2.5. The narrated world

 

Although arguably the universe is one, each sentient being may be said to inhabit a second-degree universe of its own, a universe which amounts to a perspective on the first-degree universe.[1]  Each human being inhabits one of a multiplicity of possible worlds, one which is largely constructed by the culture he inhabits.  A culture is of course not homogeneous.  There are cultural layers, mixtures, shading from one into another.  We might picture the human psyche as a textual system, or rather as an intertextual system, where many narratives,  interpretive codes, norms and representations co-exist with one another, usually (but not necessarily always) in a hierarchical order.  Both the contents and the structure of this intertextual system vary from one individual to another, from a culture to another.  Contact between possible worlds is not an exclusively literary or fictional phenomenon: it is one of the basic communicative activities in "real" life.

            Any narrative constitues a narrated world which is different from the reader's world, a world the reader constructs from the words in the text.  The narrated world may be fictional or real, credible or fantastic, relatively close to the reader's world and experience or far from them.
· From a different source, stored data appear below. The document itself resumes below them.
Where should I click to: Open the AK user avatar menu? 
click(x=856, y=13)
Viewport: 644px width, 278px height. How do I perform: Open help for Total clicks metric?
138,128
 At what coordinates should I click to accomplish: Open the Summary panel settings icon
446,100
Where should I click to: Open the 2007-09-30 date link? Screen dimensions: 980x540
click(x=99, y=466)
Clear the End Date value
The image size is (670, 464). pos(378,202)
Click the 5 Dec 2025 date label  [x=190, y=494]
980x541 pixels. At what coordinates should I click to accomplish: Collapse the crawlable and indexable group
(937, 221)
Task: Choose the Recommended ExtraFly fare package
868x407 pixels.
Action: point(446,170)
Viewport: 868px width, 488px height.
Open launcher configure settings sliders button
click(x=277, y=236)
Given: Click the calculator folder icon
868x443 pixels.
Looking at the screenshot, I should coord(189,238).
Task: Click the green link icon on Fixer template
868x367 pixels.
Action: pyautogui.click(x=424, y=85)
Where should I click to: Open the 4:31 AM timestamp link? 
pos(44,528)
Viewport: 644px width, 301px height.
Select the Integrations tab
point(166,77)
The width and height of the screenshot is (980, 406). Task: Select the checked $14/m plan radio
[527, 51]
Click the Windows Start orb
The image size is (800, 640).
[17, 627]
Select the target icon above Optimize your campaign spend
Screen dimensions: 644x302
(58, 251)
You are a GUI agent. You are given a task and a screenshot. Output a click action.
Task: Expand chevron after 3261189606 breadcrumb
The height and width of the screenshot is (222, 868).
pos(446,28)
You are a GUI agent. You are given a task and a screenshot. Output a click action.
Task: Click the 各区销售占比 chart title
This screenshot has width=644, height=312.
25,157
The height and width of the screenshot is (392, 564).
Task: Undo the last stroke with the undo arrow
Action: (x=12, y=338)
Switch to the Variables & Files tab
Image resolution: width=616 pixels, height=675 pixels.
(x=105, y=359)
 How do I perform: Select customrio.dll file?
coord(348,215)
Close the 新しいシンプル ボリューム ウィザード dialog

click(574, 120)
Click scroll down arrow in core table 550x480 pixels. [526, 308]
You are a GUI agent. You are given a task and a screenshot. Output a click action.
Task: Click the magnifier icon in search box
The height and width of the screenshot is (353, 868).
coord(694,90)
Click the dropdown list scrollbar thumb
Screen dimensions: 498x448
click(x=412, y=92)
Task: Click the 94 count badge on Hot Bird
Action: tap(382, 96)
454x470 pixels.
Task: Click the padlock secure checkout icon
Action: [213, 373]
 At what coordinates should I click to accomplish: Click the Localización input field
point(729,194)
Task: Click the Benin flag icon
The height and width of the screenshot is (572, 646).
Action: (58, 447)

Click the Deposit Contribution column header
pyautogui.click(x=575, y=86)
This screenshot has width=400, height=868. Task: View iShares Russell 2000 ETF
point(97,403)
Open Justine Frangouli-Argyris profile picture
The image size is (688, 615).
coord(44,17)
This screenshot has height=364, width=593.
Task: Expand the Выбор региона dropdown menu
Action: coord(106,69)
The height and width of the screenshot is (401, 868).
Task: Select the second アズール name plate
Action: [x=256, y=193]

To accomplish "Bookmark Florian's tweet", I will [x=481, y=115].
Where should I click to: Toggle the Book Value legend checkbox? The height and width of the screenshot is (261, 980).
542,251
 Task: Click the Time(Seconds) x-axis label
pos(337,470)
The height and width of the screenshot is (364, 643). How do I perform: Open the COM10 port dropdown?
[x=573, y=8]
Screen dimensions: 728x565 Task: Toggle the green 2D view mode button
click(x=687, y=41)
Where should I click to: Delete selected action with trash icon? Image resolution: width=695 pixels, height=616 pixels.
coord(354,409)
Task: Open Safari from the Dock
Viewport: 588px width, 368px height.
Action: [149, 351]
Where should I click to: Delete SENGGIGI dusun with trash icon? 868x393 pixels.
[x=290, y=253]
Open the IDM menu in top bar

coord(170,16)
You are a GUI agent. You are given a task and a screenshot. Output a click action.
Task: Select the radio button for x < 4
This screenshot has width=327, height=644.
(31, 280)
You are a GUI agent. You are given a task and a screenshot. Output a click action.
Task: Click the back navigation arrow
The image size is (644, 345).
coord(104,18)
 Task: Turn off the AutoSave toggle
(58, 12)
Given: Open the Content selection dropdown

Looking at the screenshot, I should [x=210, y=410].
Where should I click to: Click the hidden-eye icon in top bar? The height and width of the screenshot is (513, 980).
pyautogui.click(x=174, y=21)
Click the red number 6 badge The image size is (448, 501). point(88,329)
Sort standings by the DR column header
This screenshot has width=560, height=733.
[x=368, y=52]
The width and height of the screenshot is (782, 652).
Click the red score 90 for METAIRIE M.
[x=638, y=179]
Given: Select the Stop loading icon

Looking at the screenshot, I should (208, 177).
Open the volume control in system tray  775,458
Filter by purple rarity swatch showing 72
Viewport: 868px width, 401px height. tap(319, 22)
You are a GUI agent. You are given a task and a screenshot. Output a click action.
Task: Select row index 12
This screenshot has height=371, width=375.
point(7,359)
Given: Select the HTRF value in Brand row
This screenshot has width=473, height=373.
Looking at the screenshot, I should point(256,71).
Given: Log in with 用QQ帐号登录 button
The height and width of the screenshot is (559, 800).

A fictional narrative builds a world which is ontologically autonomous.  It may share the characteristics of the world of the communicative partners (assuming they  share the same world) or it may deviate from the authorial or the reader's norm into fantasy.  It is clear from this definition that realism or fantasy are not just specific registers chosen by a text within a tradition . It also involves an implicit negotiation between the participants in the narrative act. 

            In principle, the laws of the possible world of the text, the fictional world, are assumed by the reader to coincide with the laws of his own possible ("real") world.  Any deviation is a cue for generic re-codifying of the text as fantastic in some degree or other. 

            In a narrative text, the reader's experience of this world is articulated through the experience of the characters: it is the world they live in, and the reader comes to know of the narrated world as the characters live and act in it.  The action takes place in the narrated world: it is a part of that world and the reader's main guideline through it. 

            It is clear, however, that a textual world need not be "narrated".  It may just be described, with no action to structure the text.  The descriptive element may also be dominant even if the text is a narrative one: descriptions may be loosely linked to the action and acquire an interest and value of their own.  We see therefore a continuous spectrum of texts, ranging from those with an exclusively narrative interest, with the descriptive element playing an ancillary role, to those which are primarily descriptive, the action being just a connecting thread between the descriptions.  The analyst must weigh the relationship between the narrative and the descriptive element in a text and determine the nature of their connection.

            The same applies to other textual elements which are neither narrative nor descriptive, but digressive or commentative.  We shall return later on to the role of commentary, since it is one of the functions of the narrative voice.  The relationship between action and description is different, since they are both characterisations of the narrated world from different perspectives: a temporal, dynamic one, and a spatial, static one. 

            So far we have assumed that a narrative refers just to one world.  But this need not be so: many novels could be described as depicting a complex system of worlds.  The possible articulations between these worlds are varied.  Nevertheless, the grammatical concepts of coordination and subordination may provide a helpful way of approaching the question.  A narrative may coordinate two different worlds if none of them is ontologically dependent on the other.  We shall have to take into account, nevertheless, the relationships of each of these worlds to the real world, to which both of them are subordinated.

            Any world, in its turn, may have further subordinate worlds. For instance, many narratives contain second-level fictional constructs, such as embedded narratives, which may refer to fictional worlds different from the first-level narrated world ‹ this happens, for instance, in those novels where characters invent fantastic stories, as in A. S. Byatt's Possession.  Narrated worlds may establish a variety of relationships.  There may be one main world (the most frequent case) to which the others are subordinated.  That is, the relations between narrated worlds tend to be unambigous and hierarchical ‹ which means, of course, that they can also be otherwise.  Worlds may also, for instance, alternate in two different narrative lines, without any priority being established between them. We shall deal further with such questions in our section on narrative status.  Let us only note that an alternance of narrative lines need not entail an alternace of worlds.  For instance, in Faulkner's The Wild Palms  there are two independent and alternating action lines which never meet on the level of action, but both take place in a realistically presented twentieth-century America.  And of course, they do meet at other levels (mythical or symbolic values). 

 

 



[1]          Cf. Leibniz, Monadology  § 57.